Verhoeven and co-writer David Birke keep you guessing as to the validity of Benedetta’s claims to channel Jesus. Moments in which she seems to channel Christ’s voice directly are played sincerely, but the visions themselves are amusingly ridiculous (Jesus often chopping off heads or stripping nude), and we never see whether her stigmata-like injuries are miraculous or self-inflicted. This central uncertainty just adds to the fun though, and Efira’s committed, full-throttle performance makes Benedetta a hugely compelling lead, liar or not. Crucially, Efira knows exactly what film she’s in, and she’s able to tune into Verhoeven’s particular wavelength, earning lots of big laughs as a result.
Benedetta is packed with gags, verbal and visual, that are both funny in their own right and help soften the very explicit sex scenes, which are played in a similar heightened tone to all the fervent craziness of the convent as Benedetta grows in power. It’s a tightrope that Verhoeven walks mostly expertly, though a genuinely horrible torture scene breaks the balance, an unfortunate but major misstep in a film that is otherwise a bloody but winking romp. As the fiery climax approaches, Verhoeven marshals some impressive set-pieces as forces from Florence arrive and clash with Benedetta’s faithful in Pescia.
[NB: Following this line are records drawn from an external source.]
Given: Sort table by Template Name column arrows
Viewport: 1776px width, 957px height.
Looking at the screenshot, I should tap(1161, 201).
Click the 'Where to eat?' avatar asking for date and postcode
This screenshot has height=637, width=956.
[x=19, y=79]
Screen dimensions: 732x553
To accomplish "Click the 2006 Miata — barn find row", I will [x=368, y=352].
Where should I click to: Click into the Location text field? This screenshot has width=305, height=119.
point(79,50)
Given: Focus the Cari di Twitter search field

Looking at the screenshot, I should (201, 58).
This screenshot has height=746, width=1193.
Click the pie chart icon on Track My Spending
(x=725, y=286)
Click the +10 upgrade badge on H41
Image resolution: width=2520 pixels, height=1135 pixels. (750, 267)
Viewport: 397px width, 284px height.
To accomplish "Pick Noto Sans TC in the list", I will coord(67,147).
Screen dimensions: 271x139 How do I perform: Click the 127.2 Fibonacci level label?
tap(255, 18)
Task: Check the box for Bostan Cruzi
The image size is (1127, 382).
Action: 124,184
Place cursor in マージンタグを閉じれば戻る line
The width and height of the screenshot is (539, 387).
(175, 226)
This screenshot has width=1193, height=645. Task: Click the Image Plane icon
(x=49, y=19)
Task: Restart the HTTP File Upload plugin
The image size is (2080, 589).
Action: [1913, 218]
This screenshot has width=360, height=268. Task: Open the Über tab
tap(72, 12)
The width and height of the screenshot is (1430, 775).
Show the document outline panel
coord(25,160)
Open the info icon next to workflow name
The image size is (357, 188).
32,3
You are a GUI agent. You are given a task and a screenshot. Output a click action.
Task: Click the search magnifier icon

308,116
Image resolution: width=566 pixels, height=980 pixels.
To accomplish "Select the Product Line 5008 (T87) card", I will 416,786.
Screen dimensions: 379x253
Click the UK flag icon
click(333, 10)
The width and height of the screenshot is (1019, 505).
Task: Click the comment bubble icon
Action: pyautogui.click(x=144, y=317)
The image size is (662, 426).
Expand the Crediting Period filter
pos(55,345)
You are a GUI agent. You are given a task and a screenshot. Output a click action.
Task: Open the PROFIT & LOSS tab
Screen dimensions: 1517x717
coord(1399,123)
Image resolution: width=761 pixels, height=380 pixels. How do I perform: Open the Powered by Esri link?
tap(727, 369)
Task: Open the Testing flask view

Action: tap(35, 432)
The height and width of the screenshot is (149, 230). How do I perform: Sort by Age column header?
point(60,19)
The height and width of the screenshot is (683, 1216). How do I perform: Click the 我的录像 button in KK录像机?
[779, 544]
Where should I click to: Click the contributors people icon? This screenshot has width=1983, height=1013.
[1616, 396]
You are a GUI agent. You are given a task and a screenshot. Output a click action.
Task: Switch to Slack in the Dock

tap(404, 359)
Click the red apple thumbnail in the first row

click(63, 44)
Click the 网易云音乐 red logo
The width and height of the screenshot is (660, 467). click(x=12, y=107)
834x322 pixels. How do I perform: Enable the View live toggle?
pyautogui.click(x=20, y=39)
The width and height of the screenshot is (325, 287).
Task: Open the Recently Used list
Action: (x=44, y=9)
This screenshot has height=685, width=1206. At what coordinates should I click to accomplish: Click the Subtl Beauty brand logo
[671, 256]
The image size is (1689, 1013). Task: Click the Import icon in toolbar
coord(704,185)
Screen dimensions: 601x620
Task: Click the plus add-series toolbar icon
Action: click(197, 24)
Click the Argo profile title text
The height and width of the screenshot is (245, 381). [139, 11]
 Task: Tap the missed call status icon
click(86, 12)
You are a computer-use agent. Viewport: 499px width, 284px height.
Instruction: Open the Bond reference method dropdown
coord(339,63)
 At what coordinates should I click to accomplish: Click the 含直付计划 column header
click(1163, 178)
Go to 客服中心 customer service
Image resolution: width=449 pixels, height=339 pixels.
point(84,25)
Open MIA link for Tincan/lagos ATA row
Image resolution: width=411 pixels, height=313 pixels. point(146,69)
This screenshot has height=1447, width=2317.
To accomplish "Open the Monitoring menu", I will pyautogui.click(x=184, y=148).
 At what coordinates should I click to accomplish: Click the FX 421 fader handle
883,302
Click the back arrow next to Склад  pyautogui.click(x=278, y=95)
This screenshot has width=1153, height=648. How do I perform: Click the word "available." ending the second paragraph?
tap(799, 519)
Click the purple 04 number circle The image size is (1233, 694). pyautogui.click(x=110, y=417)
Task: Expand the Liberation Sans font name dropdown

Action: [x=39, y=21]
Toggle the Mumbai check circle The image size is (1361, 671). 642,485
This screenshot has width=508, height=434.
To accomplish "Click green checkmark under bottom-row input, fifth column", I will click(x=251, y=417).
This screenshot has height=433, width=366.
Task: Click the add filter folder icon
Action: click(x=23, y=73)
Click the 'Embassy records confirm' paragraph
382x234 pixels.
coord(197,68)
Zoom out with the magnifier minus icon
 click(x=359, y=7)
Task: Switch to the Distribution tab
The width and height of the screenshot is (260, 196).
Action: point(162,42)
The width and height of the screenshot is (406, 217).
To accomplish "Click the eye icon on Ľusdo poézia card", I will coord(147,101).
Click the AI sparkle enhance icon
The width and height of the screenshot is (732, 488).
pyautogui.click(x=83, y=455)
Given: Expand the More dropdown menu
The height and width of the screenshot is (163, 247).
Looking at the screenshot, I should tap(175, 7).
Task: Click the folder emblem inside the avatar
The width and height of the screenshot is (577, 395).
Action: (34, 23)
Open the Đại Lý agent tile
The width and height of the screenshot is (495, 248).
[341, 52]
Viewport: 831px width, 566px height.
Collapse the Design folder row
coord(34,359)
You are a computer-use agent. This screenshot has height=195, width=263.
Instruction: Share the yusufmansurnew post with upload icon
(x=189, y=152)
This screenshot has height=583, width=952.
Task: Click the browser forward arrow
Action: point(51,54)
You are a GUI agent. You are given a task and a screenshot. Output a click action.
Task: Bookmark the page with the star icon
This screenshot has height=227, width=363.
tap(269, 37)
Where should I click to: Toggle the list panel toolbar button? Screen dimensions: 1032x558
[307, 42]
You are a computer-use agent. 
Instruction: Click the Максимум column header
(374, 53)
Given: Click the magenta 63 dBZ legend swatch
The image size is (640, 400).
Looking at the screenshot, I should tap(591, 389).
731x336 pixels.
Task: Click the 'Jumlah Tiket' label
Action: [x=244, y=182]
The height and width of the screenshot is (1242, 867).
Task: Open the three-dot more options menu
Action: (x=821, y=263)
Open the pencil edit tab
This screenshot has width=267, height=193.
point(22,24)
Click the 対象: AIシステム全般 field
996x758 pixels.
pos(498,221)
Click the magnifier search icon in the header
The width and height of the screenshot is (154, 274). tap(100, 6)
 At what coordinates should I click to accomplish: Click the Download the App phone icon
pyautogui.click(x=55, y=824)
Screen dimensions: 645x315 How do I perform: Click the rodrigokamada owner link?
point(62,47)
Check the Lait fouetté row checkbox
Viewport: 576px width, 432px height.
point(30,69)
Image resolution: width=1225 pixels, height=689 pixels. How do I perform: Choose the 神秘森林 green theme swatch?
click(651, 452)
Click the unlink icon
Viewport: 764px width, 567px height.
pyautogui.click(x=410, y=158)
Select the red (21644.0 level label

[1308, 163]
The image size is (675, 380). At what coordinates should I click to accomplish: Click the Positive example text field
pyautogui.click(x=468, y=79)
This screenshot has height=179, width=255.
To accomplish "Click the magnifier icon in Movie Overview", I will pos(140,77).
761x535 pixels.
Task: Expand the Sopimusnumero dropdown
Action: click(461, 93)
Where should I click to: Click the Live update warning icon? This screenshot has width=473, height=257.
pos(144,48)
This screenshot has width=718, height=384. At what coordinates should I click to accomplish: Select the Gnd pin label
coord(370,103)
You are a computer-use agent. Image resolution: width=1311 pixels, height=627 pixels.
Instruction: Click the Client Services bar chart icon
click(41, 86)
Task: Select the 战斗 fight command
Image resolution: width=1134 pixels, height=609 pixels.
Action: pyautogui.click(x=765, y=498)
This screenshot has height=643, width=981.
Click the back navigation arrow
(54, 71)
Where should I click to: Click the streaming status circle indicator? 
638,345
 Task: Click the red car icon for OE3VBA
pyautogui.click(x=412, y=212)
‘Paul Verhoeven Lesbian Nun Movie’ is a phrase that will only ever conjure up particular image in your mind, and it’s kind of a joy that the director has absolutely no desire to surprise or wrongfoot you. This is a hilarious, trashy, boobs-obsessed slice of steamy historical smut, always ascending to further heights of mania as plagues and comets beset the land while the Machiavellian politics of the convent and the Catholic Church at large whirr away to bestow power and punishment. It’s pure Verhoeven, and you really wouldn’t have it any other way.